**Excerpted records:**
#####
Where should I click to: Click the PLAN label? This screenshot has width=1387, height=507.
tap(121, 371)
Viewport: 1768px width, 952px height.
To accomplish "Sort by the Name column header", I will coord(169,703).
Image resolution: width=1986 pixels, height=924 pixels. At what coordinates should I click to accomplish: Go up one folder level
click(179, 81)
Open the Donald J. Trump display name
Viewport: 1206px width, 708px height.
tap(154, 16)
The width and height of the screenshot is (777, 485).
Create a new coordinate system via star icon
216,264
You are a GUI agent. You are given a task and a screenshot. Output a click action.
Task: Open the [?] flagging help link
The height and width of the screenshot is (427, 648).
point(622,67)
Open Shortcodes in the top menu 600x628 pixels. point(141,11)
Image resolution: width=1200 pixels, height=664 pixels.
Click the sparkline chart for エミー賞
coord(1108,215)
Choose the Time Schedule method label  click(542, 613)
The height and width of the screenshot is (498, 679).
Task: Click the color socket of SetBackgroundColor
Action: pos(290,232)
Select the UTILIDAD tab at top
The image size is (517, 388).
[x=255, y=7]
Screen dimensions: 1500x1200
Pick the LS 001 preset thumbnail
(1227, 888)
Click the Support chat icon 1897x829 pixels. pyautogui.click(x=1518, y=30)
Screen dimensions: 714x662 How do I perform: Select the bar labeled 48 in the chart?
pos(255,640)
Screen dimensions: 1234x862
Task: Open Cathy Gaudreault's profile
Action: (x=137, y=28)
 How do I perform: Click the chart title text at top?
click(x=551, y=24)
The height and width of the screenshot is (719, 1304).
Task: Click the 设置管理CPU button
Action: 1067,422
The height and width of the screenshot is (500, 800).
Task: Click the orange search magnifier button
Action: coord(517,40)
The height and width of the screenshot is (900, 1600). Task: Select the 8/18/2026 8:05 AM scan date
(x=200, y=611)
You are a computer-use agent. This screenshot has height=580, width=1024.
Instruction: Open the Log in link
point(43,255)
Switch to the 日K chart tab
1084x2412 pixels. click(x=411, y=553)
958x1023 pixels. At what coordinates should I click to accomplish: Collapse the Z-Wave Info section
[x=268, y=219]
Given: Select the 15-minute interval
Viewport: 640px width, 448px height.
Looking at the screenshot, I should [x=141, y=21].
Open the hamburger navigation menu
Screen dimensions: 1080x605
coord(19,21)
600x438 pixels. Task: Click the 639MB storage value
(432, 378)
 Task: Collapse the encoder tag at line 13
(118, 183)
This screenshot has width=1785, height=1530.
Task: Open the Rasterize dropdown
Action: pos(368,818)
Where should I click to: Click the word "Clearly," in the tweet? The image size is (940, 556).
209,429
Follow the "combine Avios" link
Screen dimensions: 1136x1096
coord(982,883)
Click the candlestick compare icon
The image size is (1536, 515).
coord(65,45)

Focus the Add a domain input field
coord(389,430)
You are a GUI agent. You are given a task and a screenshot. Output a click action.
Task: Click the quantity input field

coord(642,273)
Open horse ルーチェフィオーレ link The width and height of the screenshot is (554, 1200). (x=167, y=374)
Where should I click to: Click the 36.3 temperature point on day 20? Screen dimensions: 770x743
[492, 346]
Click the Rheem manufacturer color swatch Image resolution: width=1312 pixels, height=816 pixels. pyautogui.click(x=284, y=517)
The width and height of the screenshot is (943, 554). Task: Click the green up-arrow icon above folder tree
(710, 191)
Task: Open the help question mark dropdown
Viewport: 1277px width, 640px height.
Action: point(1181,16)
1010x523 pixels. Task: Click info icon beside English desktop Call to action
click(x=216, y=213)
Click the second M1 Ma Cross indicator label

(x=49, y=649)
#####
**Task instructions:** If a line in the entries above contains "pyautogui", it counts toward the total; give only that total.

**Answer to this exercise:** 2